-- Task to complete --
A complete, exact copy of the records is needed here.

BEGIN Given entries

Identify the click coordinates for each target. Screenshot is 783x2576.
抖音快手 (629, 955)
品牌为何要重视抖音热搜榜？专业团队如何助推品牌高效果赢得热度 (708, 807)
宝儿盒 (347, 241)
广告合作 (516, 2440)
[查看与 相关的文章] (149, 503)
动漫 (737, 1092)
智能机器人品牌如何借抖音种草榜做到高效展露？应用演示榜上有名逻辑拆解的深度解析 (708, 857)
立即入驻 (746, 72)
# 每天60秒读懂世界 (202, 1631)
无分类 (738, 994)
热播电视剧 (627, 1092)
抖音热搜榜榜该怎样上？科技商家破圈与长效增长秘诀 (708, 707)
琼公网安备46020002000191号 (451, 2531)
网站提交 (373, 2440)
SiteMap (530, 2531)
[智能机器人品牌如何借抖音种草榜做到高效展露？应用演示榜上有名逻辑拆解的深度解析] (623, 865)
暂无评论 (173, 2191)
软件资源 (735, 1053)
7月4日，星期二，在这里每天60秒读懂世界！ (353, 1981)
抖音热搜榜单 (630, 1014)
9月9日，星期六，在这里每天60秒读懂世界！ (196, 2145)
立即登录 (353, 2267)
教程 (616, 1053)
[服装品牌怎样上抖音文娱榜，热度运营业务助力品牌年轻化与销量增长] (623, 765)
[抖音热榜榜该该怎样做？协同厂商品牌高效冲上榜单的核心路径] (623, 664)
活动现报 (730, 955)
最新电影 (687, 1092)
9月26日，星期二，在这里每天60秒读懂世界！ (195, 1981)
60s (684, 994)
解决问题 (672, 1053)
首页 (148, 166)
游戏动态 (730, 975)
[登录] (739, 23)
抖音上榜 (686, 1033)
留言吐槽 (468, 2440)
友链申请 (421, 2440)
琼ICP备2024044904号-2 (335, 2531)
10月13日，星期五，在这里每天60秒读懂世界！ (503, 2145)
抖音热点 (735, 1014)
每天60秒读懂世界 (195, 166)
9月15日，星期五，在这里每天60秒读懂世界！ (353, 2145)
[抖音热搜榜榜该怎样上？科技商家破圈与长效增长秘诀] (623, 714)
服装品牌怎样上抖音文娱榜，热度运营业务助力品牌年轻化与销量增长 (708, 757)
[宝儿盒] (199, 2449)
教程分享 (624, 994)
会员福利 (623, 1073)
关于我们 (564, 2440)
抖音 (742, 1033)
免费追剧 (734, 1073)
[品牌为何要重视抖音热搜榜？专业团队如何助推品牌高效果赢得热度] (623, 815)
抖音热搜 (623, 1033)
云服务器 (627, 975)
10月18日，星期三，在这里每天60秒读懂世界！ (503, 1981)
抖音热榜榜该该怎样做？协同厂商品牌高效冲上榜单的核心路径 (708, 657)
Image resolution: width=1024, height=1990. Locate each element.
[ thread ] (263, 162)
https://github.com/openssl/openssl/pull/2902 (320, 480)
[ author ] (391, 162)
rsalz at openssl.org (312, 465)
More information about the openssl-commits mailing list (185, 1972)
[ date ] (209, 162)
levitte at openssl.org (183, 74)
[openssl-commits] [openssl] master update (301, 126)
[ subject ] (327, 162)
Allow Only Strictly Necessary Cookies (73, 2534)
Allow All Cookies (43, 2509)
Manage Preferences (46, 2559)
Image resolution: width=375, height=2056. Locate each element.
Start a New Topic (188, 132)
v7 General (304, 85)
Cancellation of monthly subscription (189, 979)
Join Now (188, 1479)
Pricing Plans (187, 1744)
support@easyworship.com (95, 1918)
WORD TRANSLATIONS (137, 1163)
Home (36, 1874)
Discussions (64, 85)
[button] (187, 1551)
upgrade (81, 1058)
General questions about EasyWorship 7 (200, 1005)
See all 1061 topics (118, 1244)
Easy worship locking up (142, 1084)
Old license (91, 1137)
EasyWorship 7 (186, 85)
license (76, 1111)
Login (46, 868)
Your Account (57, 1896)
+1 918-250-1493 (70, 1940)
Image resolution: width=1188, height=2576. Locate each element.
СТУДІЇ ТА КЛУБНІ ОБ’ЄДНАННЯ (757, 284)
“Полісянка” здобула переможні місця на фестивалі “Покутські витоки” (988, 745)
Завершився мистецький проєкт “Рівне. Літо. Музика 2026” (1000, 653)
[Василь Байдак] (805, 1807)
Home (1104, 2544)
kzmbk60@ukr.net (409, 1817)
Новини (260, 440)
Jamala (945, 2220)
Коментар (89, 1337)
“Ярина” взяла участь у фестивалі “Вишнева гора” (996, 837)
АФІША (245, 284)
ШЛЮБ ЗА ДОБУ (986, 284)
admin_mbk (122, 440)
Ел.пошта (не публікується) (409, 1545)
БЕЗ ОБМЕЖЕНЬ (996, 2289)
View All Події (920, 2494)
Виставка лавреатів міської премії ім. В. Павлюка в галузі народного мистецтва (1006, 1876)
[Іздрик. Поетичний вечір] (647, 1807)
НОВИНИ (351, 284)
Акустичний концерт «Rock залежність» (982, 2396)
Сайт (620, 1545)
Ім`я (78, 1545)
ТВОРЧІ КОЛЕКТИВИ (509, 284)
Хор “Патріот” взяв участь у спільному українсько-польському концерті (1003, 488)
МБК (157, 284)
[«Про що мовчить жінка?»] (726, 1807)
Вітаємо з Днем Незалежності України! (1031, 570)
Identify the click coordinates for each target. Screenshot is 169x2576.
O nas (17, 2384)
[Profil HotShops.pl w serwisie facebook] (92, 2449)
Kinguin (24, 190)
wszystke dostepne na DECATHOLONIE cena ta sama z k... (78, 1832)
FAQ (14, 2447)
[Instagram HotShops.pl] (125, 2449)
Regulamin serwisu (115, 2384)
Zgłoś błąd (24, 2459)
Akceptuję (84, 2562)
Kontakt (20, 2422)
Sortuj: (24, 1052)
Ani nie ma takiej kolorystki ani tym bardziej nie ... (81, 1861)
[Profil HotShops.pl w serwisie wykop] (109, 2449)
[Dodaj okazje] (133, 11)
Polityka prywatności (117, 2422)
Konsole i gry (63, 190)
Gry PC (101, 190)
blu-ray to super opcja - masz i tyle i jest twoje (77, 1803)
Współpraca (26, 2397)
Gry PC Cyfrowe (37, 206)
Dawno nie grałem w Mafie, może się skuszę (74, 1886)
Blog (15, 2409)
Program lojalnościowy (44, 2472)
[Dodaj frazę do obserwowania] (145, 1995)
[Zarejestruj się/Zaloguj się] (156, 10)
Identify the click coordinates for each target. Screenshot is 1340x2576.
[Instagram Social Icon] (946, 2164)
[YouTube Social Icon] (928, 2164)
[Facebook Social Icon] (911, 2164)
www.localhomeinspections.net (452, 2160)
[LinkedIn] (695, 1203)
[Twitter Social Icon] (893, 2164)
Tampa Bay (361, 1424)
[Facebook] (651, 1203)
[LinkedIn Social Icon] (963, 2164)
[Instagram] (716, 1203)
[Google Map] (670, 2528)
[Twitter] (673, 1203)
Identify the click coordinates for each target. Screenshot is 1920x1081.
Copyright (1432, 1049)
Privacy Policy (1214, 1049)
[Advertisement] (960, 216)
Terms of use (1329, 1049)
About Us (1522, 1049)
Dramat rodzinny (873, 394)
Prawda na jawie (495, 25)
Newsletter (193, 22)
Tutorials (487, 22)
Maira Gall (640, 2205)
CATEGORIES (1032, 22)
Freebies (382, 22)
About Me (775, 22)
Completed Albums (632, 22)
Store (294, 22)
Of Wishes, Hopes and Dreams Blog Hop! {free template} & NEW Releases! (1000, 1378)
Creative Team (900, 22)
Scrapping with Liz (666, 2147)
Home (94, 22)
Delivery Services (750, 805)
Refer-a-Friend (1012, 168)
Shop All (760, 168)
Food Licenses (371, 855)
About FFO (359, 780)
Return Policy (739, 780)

END Given entries

-- Result of this task --
Identify the click coordinates for each target. Screenshot is 783x2576.
抖音快手 (629, 955)
品牌为何要重视抖音热搜榜？专业团队如何助推品牌高效果赢得热度 (708, 807)
宝儿盒 (347, 241)
广告合作 (516, 2440)
[查看与 相关的文章] (149, 503)
动漫 (737, 1092)
智能机器人品牌如何借抖音种草榜做到高效展露？应用演示榜上有名逻辑拆解的深度解析 (708, 857)
立即入驻 (746, 72)
# 每天60秒读懂世界 (202, 1631)
无分类 (738, 994)
热播电视剧 (627, 1092)
抖音热搜榜榜该怎样上？科技商家破圈与长效增长秘诀 (708, 707)
琼公网安备46020002000191号 (451, 2531)
网站提交 (373, 2440)
SiteMap (530, 2531)
[智能机器人品牌如何借抖音种草榜做到高效展露？应用演示榜上有名逻辑拆解的深度解析] (623, 865)
暂无评论 (173, 2191)
软件资源 (735, 1053)
7月4日，星期二，在这里每天60秒读懂世界！ (353, 1981)
抖音热搜榜单 (630, 1014)
9月9日，星期六，在这里每天60秒读懂世界！ (196, 2145)
立即登录 (353, 2267)
教程 (616, 1053)
[服装品牌怎样上抖音文娱榜，热度运营业务助力品牌年轻化与销量增长] (623, 765)
[抖音热榜榜该该怎样做？协同厂商品牌高效冲上榜单的核心路径] (623, 664)
活动现报 (730, 955)
最新电影 (687, 1092)
9月26日，星期二，在这里每天60秒读懂世界！ (195, 1981)
60s (684, 994)
解决问题 (672, 1053)
首页 (148, 166)
游戏动态 (730, 975)
[登录] (739, 23)
抖音上榜 (686, 1033)
留言吐槽 (468, 2440)
友链申请 (421, 2440)
琼ICP备2024044904号-2 (335, 2531)
10月13日，星期五，在这里每天60秒读懂世界！ (503, 2145)
抖音热点 (735, 1014)
每天60秒读懂世界 (195, 166)
9月15日，星期五，在这里每天60秒读懂世界！ (353, 2145)
[抖音热搜榜榜该怎样上？科技商家破圈与长效增长秘诀] (623, 714)
服装品牌怎样上抖音文娱榜，热度运营业务助力品牌年轻化与销量增长 (708, 757)
[宝儿盒] (199, 2449)
教程分享 (624, 994)
会员福利 (623, 1073)
关于我们 (564, 2440)
抖音 (742, 1033)
免费追剧 (734, 1073)
[品牌为何要重视抖音热搜榜？专业团队如何助推品牌高效果赢得热度] (623, 815)
抖音热搜 (623, 1033)
云服务器 (627, 975)
10月18日，星期三，在这里每天60秒读懂世界！ (503, 1981)
抖音热榜榜该该怎样做？协同厂商品牌高效冲上榜单的核心路径 (708, 657)
Image resolution: width=1024, height=1990. Locate each element.
[ thread ] (263, 162)
https://github.com/openssl/openssl/pull/2902 (320, 480)
[ author ] (391, 162)
rsalz at openssl.org (312, 465)
More information about the openssl-commits mailing list (185, 1972)
[ date ] (209, 162)
levitte at openssl.org (183, 74)
[openssl-commits] [openssl] master update (301, 126)
[ subject ] (327, 162)
Allow Only Strictly Necessary Cookies (73, 2534)
Allow All Cookies (43, 2509)
Manage Preferences (46, 2559)
Image resolution: width=375, height=2056. Locate each element.
Start a New Topic (188, 132)
v7 General (304, 85)
Cancellation of monthly subscription (189, 979)
Join Now (188, 1479)
Pricing Plans (187, 1744)
support@easyworship.com (95, 1918)
WORD TRANSLATIONS (137, 1163)
Home (36, 1874)
Discussions (64, 85)
[button] (187, 1551)
upgrade (81, 1058)
General questions about EasyWorship 7 (200, 1005)
See all 1061 topics (118, 1244)
Easy worship locking up (142, 1084)
Old license (91, 1137)
EasyWorship 7 (186, 85)
license (76, 1111)
Login (46, 868)
Your Account (57, 1896)
+1 918-250-1493 (70, 1940)
Image resolution: width=1188, height=2576. Locate each element.
СТУДІЇ ТА КЛУБНІ ОБ’ЄДНАННЯ (757, 284)
“Полісянка” здобула переможні місця на фестивалі “Покутські витоки” (988, 745)
Завершився мистецький проєкт “Рівне. Літо. Музика 2026” (1000, 653)
[Василь Байдак] (805, 1807)
Home (1104, 2544)
kzmbk60@ukr.net (409, 1817)
Новини (260, 440)
Jamala (945, 2220)
Коментар (89, 1337)
“Ярина” взяла участь у фестивалі “Вишнева гора” (996, 837)
АФІША (245, 284)
ШЛЮБ ЗА ДОБУ (986, 284)
admin_mbk (122, 440)
Ел.пошта (не публікується) (409, 1545)
БЕЗ ОБМЕЖЕНЬ (996, 2289)
View All Події (920, 2494)
Виставка лавреатів міської премії ім. В. Павлюка в галузі народного мистецтва (1006, 1876)
[Іздрик. Поетичний вечір] (647, 1807)
НОВИНИ (351, 284)
Акустичний концерт «Rock залежність» (982, 2396)
Сайт (620, 1545)
Ім`я (78, 1545)
ТВОРЧІ КОЛЕКТИВИ (509, 284)
Хор “Патріот” взяв участь у спільному українсько-польському концерті (1003, 488)
МБК (157, 284)
[«Про що мовчить жінка?»] (726, 1807)
Вітаємо з Днем Незалежності України! (1031, 570)
Identify the click coordinates for each target. Screenshot is 169x2576.
O nas (17, 2384)
[Profil HotShops.pl w serwisie facebook] (92, 2449)
Kinguin (24, 190)
wszystke dostepne na DECATHOLONIE cena ta sama z k... (78, 1832)
FAQ (14, 2447)
[Instagram HotShops.pl] (125, 2449)
Regulamin serwisu (115, 2384)
Zgłoś błąd (24, 2459)
Akceptuję (84, 2562)
Kontakt (20, 2422)
Sortuj: (24, 1052)
Ani nie ma takiej kolorystki ani tym bardziej nie ... (81, 1861)
[Profil HotShops.pl w serwisie wykop] (109, 2449)
[Dodaj okazje] (133, 11)
Polityka prywatności (117, 2422)
Konsole i gry (63, 190)
Gry PC (101, 190)
blu-ray to super opcja - masz i tyle i jest twoje (77, 1803)
Współpraca (26, 2397)
Gry PC Cyfrowe (37, 206)
Dawno nie grałem w Mafie, może się skuszę (74, 1886)
Blog (15, 2409)
Program lojalnościowy (44, 2472)
[Dodaj frazę do obserwowania] (145, 1995)
[Zarejestruj się/Zaloguj się] (156, 10)
Identify the click coordinates for each target. Screenshot is 1340x2576.
[Instagram Social Icon] (946, 2164)
[YouTube Social Icon] (928, 2164)
[Facebook Social Icon] (911, 2164)
www.localhomeinspections.net (452, 2160)
[LinkedIn] (695, 1203)
[Twitter Social Icon] (893, 2164)
Tampa Bay (361, 1424)
[Facebook] (651, 1203)
[LinkedIn Social Icon] (963, 2164)
[Instagram] (716, 1203)
[Google Map] (670, 2528)
[Twitter] (673, 1203)
Identify the click coordinates for each target. Screenshot is 1920x1081.
Copyright (1432, 1049)
Privacy Policy (1214, 1049)
[Advertisement] (960, 216)
Terms of use (1329, 1049)
About Us (1522, 1049)
Dramat rodzinny (873, 394)
Prawda na jawie (495, 25)
Newsletter (193, 22)
Tutorials (487, 22)
Maira Gall (640, 2205)
CATEGORIES (1032, 22)
Freebies (382, 22)
About Me (775, 22)
Completed Albums (632, 22)
Store (294, 22)
Of Wishes, Hopes and Dreams Blog Hop! {free template} & NEW Releases! (1000, 1378)
Creative Team (900, 22)
Scrapping with Liz (666, 2147)
Home (94, 22)
Delivery Services (750, 805)
Refer-a-Friend (1012, 168)
Shop All (760, 168)
Food Licenses (371, 855)
About FFO (359, 780)
Return Policy (739, 780)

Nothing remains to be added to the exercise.